I am but a lowly (software) developer dabbling with setting up a network in AWS and am having trouble understanding the fundamentals of stateless firewalls, or Network ACLs as they're also referred to as. In short, rules meant to allow TCP responses seem to be very permissive, leading to security holes large enough to invalidate port filtering in general?
Say I have two subnets, A and B, in my network. Following the principle of Least Privilege, I am looking to limit traffic between the subnets to what is absolutely necessary, and this is implemented with a stateless firewall in between the subnets (aka NACLs in AWS VPCs) (as an extra layer of security on top of stateful Security Groups). I know that it is necessary for hosts in A to be able to connect to hosts in B on TCP port 9000.
That means TCP traffic from A to B on port 9000 needs to be allowed. In order for hosts in B to respond, we also need to allow traffic from B to A on all ports >=1024 (as I know devices in the network use ephemeral ports from 1024 and upwards).

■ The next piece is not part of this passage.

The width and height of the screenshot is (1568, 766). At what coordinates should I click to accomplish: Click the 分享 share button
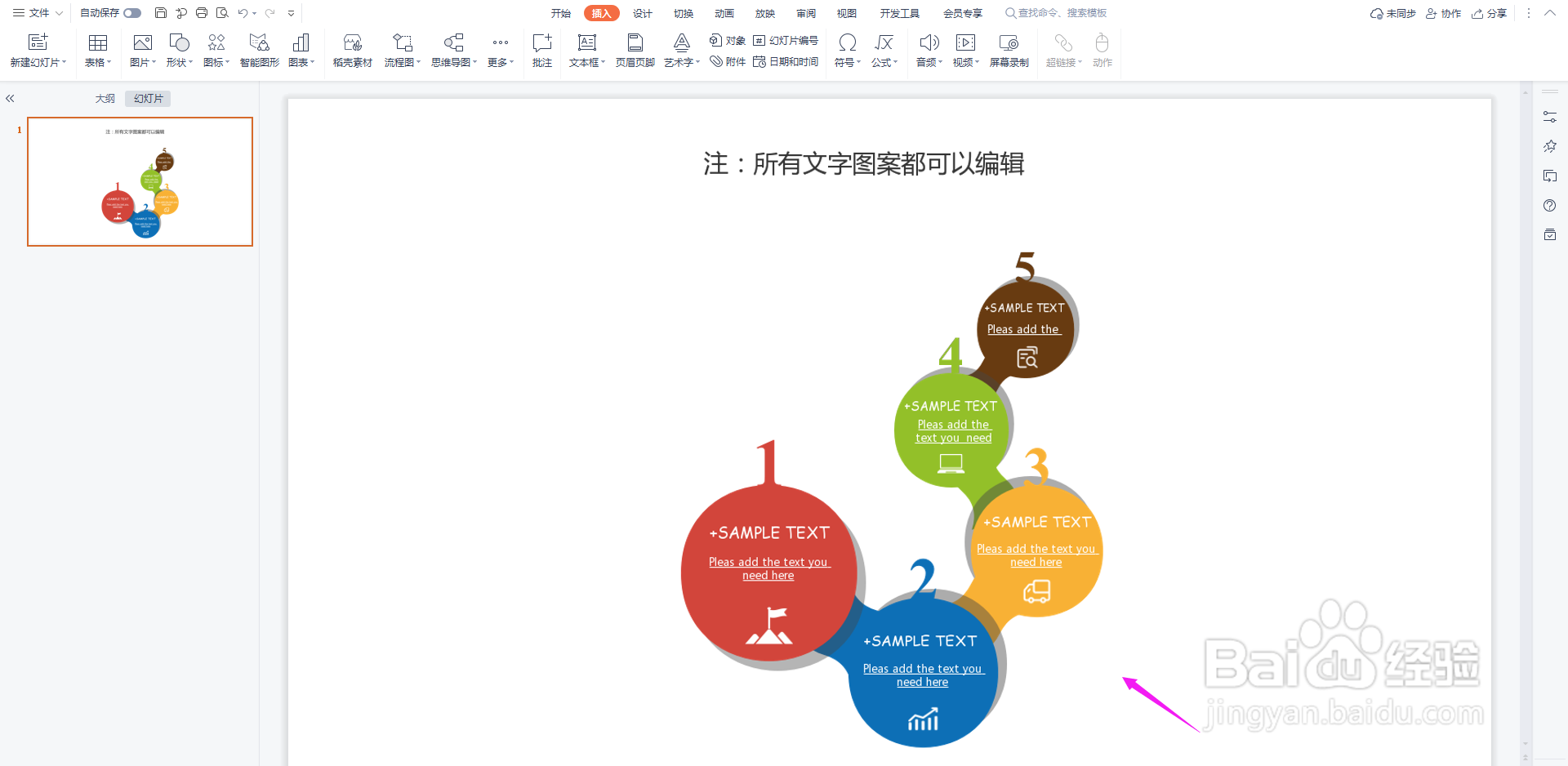(x=1490, y=13)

These two rules now allow for any host in B to connect to A on on any port >=1024, as long as the ephemeral response port picked for the TCP request is 9000 (which allows for A to respond). Given enough connection attempts (i.e spamming connections until the OS randomly picks ephemeral port 9000) or control of the lower-level TCP functionality, a host in B will eventually be able to make any TCP request to A on any port >=1024.
Am I missing something? This somewhat catastrophic consequence of allowing return traffic for connections on a single port in one direction resulting in connections being possible in the opposite direction on almost any port seems like it almost invalidates the whole point of port filters in ACLs.
I would love some insight here from anyone with more expertise! Thanks.